Required action — Looking at the records below, please say how many lines contain the word "computer", as a bare number.

Records for this task —
=== Section Start ===
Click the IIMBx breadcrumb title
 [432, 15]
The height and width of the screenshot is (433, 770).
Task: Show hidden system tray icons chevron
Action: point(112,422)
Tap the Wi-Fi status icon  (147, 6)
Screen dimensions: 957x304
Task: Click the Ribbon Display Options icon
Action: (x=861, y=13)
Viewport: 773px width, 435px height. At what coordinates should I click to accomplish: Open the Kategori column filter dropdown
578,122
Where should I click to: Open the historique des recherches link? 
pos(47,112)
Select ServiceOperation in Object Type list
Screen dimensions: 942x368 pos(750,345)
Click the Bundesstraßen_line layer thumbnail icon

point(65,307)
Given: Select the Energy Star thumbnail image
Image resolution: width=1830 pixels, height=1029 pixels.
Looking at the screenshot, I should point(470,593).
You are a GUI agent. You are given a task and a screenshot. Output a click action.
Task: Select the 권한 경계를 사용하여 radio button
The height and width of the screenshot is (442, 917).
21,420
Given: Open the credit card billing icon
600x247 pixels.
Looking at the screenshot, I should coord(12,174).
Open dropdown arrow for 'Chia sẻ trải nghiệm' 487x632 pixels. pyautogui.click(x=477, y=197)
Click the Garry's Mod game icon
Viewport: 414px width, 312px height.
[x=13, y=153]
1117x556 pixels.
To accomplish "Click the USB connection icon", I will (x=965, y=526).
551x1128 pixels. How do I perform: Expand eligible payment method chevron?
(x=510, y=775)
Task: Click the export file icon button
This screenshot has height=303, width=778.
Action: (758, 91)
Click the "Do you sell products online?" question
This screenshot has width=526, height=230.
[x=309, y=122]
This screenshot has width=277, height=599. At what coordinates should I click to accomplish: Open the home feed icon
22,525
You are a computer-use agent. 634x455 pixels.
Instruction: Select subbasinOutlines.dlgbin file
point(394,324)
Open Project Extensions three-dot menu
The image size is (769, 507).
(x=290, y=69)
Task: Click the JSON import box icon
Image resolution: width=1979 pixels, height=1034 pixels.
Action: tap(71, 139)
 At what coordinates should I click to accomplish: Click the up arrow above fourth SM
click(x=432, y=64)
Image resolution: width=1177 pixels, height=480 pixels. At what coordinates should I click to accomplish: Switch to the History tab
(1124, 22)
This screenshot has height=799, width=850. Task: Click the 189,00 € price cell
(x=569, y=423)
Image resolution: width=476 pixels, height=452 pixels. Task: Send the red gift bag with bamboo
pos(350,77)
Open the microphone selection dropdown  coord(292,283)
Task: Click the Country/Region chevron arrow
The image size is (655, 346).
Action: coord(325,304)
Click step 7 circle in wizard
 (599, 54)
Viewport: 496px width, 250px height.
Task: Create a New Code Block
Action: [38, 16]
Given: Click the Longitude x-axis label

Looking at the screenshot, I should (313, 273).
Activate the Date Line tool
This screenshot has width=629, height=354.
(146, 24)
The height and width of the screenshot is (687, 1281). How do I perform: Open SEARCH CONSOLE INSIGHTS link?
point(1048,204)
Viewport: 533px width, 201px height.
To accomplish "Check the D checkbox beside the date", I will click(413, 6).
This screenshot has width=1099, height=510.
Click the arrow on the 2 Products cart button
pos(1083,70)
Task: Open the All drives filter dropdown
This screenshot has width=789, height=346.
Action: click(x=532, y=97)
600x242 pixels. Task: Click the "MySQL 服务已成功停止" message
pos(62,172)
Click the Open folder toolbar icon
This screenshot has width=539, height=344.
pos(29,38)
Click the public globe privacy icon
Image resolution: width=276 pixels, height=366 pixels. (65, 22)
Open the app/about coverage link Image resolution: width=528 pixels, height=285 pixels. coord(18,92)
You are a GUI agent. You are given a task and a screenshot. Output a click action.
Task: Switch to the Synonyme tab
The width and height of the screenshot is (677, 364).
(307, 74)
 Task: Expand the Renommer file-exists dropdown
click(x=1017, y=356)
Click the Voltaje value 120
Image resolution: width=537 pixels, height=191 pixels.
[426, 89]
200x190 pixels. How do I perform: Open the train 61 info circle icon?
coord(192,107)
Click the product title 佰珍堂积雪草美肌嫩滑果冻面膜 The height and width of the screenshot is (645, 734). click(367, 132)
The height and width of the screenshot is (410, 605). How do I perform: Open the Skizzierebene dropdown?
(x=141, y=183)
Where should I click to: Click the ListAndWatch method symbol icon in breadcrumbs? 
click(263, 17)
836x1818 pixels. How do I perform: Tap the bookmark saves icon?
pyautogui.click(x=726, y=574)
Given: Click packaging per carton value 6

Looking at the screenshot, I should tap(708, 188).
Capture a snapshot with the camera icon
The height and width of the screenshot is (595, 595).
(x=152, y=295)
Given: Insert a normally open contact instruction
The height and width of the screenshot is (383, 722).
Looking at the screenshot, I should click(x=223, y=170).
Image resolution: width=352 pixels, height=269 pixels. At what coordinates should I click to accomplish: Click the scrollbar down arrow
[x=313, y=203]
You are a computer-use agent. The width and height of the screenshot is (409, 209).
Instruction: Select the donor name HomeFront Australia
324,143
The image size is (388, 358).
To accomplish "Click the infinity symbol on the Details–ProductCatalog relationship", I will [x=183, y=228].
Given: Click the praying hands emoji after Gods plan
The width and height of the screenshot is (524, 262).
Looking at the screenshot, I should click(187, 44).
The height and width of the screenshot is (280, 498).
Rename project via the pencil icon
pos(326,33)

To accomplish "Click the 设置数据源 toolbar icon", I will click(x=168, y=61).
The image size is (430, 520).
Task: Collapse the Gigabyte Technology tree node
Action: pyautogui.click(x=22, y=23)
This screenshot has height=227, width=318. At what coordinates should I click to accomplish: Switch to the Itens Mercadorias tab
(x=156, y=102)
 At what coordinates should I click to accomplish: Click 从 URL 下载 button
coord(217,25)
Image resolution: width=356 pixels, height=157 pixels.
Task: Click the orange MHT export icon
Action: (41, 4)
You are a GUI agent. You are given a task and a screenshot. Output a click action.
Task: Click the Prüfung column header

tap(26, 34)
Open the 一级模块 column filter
=== Section End ===
Response area — 2